The truth is that Democrats took all the money they could get from Enron, too, and would have been overjoyed to steal the lion's share. The Clinton administration was more than friendly to the free-spending Texans; Sen. Joe Lieberman, who ran for vice president on Al Gore's ticket, took money from Enron and more from Arthur Andersen, its egregiously compromised accountants. A notably pompous liberal Democrat, Sen. Charles Schumer of New York, was first in line -- to the tune of $329,000 -- at the feeding trough filled so generously by Arthur Andersen and the accounting lobby.

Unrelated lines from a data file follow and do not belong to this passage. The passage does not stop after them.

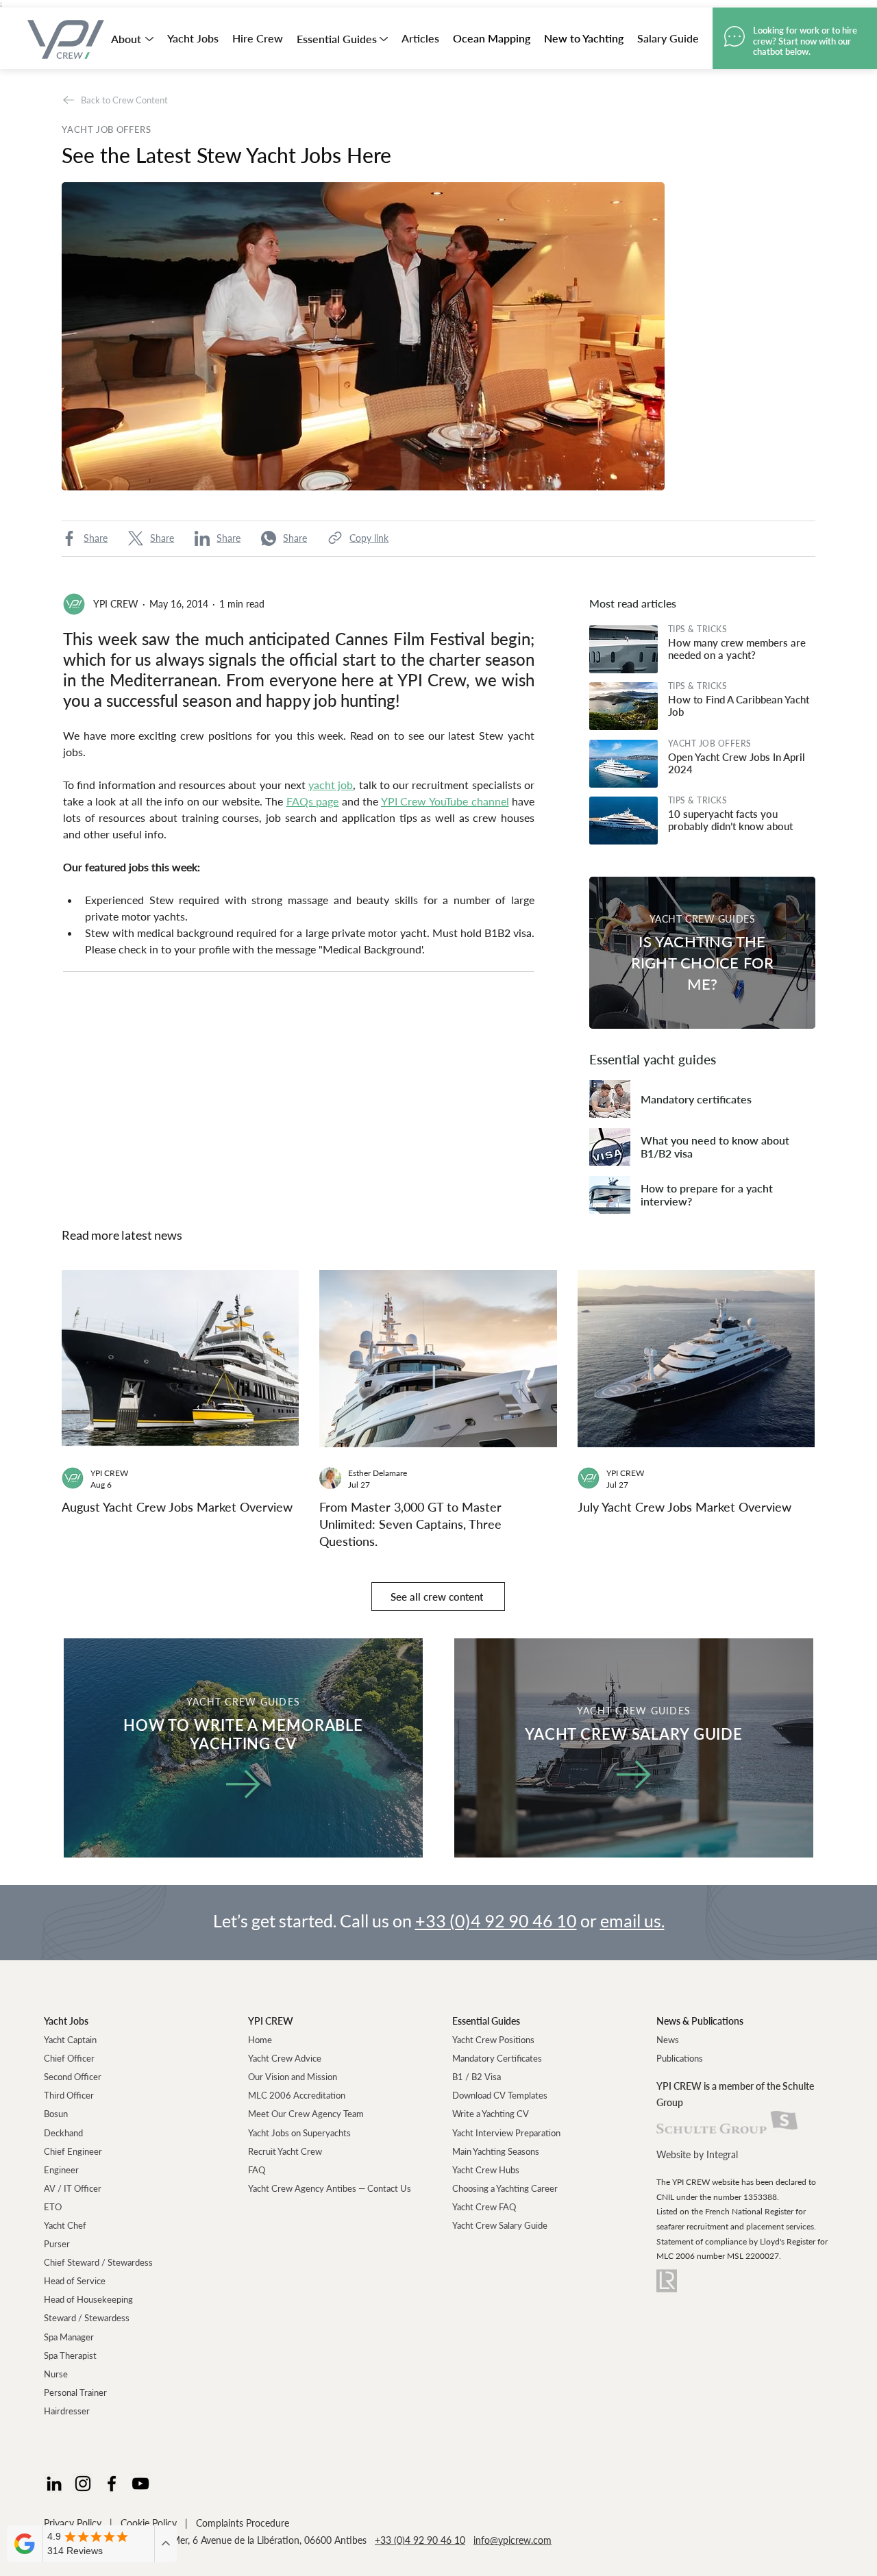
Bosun (56, 2113)
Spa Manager (69, 2336)
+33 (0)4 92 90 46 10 (496, 1920)
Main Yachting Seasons (495, 2151)
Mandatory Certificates (497, 2058)
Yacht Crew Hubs (485, 2169)
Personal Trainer (75, 2392)
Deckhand (63, 2132)
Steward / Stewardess (86, 2317)
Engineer (61, 2169)
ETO (53, 2206)
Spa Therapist (70, 2355)
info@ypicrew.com (512, 2540)
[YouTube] (140, 2483)
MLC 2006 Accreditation (296, 2095)
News (667, 2039)
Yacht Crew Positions (493, 2039)
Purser (57, 2243)
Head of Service (75, 2280)
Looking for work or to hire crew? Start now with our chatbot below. (805, 41)
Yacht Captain (70, 2039)
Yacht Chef (65, 2225)
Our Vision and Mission (292, 2076)
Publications (679, 2058)
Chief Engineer (73, 2151)
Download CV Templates (499, 2095)
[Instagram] (83, 2483)
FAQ (256, 2169)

When Enron rang the dinner bell, everyone with a knife and fork came running. The finger-pointing gets complicated, even comical when 74 senators and 188 congressmen have been dining at the same thieves' expense.

In a sane media environment, sleeping with Ken Lay might be more embarrassing to a president than foreplay with Monica Lewinsky. But Enron will never be the ruin of George W. Bush, locked so comfortably into his bizarre new role as warlord of the free world. The Bushmen didn't break any laws to help their friends in Houston. If they tried to make a few laws, shape a few policies on Enron's behalf, that's a quid pro quo everyone in Washington understands. (Though Dick Cheney may live to regret those preposterous claims of executive privilege for his energy huddles. Smoking gun or no, an aging vice president with a damaged ticker makes the perfect scapegoat if someone has to take a fall for this administration.)